Recorded information
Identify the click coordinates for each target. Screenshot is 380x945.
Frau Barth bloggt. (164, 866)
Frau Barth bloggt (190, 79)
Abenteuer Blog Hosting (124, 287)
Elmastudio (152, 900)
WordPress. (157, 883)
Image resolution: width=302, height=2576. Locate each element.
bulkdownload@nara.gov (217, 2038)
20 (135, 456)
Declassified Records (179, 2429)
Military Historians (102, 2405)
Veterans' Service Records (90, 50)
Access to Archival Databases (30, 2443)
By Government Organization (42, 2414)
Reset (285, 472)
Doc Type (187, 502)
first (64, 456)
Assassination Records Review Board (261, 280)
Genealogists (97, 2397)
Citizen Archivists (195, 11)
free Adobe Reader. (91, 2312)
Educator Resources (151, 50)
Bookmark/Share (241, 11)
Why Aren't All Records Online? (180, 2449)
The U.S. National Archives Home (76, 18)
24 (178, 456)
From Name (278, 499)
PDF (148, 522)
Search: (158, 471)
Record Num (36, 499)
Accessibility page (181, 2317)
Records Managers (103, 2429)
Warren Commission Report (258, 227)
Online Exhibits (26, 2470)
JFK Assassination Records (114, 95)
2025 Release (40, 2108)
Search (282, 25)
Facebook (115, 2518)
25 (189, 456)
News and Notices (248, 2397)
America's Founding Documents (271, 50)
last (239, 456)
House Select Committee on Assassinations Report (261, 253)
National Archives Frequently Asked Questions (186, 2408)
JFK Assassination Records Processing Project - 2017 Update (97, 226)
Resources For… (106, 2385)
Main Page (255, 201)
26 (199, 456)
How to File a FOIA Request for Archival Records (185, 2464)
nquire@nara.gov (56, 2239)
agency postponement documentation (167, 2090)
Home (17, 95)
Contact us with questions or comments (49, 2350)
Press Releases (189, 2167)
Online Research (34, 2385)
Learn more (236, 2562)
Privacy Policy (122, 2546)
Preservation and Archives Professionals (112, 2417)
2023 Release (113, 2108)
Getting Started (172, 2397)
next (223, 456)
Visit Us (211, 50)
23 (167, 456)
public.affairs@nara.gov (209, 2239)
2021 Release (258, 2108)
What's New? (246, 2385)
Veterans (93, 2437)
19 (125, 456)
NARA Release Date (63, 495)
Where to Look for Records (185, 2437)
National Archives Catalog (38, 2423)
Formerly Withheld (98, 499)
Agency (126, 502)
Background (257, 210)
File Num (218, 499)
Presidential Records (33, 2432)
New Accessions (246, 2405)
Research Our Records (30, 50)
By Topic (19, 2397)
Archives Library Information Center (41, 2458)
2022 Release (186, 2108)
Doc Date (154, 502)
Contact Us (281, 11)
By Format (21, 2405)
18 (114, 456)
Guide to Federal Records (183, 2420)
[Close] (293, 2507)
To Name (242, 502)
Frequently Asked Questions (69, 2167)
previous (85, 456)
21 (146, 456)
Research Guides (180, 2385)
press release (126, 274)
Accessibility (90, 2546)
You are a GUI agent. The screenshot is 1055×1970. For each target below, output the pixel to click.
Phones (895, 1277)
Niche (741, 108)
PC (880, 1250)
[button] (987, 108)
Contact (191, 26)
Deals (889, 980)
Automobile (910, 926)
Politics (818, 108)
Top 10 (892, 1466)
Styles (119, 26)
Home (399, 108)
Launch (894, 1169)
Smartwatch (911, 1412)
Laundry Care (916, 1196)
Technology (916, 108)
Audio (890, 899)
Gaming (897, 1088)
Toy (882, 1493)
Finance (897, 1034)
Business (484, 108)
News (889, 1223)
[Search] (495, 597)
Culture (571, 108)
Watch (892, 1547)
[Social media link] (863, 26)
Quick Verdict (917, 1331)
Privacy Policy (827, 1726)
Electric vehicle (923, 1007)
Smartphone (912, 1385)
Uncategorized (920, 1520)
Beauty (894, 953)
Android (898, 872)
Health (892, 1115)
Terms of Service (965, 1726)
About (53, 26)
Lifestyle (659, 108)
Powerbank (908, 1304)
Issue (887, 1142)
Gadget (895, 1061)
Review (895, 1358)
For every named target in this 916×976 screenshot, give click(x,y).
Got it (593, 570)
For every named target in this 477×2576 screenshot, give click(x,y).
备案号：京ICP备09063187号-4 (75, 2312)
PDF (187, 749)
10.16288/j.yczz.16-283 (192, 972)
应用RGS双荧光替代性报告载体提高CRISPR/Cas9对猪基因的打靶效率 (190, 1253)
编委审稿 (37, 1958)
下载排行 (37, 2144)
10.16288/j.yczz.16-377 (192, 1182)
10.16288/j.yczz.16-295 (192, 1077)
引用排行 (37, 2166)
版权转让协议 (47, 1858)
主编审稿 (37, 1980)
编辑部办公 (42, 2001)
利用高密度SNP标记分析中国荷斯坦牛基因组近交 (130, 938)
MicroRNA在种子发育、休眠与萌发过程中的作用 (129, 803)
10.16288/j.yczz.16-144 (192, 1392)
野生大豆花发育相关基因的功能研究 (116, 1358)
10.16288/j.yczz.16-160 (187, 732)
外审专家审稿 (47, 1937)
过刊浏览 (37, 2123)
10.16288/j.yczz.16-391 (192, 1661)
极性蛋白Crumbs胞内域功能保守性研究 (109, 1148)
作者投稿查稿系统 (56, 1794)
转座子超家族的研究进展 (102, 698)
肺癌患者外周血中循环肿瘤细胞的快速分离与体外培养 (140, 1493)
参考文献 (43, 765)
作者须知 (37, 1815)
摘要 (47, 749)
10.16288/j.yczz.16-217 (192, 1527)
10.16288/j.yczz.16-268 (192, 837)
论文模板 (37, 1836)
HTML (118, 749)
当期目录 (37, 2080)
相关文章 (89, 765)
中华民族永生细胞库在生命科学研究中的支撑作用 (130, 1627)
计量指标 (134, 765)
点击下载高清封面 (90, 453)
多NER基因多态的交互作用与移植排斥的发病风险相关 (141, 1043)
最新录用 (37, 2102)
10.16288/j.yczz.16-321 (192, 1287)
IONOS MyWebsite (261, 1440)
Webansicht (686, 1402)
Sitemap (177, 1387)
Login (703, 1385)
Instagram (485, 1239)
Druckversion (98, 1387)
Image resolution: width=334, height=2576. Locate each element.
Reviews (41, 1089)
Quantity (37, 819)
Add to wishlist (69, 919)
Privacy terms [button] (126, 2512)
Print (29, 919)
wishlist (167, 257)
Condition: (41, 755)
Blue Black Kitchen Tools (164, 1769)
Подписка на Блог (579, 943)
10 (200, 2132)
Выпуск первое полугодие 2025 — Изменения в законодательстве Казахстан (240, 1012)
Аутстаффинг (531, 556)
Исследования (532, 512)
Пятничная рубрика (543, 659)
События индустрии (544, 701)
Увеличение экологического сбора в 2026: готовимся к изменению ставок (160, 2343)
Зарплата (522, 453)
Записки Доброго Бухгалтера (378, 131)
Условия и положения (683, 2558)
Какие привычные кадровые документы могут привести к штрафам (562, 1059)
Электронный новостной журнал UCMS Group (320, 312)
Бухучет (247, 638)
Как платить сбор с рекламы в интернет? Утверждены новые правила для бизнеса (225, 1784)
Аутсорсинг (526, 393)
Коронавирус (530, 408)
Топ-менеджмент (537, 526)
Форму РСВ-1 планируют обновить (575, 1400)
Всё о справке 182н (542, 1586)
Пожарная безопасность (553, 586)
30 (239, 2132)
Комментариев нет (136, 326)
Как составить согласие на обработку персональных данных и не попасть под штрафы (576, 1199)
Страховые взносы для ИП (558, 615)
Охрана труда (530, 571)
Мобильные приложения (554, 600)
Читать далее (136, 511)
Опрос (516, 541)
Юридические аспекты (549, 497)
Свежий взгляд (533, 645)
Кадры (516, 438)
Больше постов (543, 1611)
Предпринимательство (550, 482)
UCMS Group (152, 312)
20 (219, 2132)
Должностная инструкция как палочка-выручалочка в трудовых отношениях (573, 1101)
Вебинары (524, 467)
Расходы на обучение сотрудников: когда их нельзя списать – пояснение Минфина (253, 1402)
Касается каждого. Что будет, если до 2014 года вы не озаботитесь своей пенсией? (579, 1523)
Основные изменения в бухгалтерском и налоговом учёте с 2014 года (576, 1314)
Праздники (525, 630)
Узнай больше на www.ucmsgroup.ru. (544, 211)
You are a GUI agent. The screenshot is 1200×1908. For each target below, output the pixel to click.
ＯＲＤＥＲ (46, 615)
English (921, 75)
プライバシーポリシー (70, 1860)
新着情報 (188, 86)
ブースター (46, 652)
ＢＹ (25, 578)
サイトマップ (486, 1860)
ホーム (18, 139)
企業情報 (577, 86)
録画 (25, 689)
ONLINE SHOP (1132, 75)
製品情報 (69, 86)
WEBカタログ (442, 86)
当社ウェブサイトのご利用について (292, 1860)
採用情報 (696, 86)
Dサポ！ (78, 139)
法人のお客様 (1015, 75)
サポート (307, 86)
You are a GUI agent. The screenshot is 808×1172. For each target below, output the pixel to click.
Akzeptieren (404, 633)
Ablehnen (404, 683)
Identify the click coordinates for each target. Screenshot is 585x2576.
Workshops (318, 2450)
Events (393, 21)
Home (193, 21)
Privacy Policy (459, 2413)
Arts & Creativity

Prompt
Reproduce the stretch of lines from the one containing "Business (484, 108)" through the one containing "Review (895, 1358)", with "Gadget" swapped for "Gadgets" and nothing else altered.

Solution for this exercise
Business (484, 108)
News (889, 1223)
[Search] (495, 597)
Culture (571, 108)
Watch (892, 1547)
[Social media link] (863, 26)
Quick Verdict (917, 1331)
Privacy Policy (827, 1726)
Electric vehicle (923, 1007)
Smartphone (912, 1385)
Uncategorized (920, 1520)
Beauty (894, 953)
Android (898, 872)
Health (892, 1115)
Terms of Service (965, 1726)
About (53, 26)
Lifestyle (659, 108)
Powerbank (908, 1304)
Issue (887, 1142)
Gadgets (895, 1061)
Review (895, 1358)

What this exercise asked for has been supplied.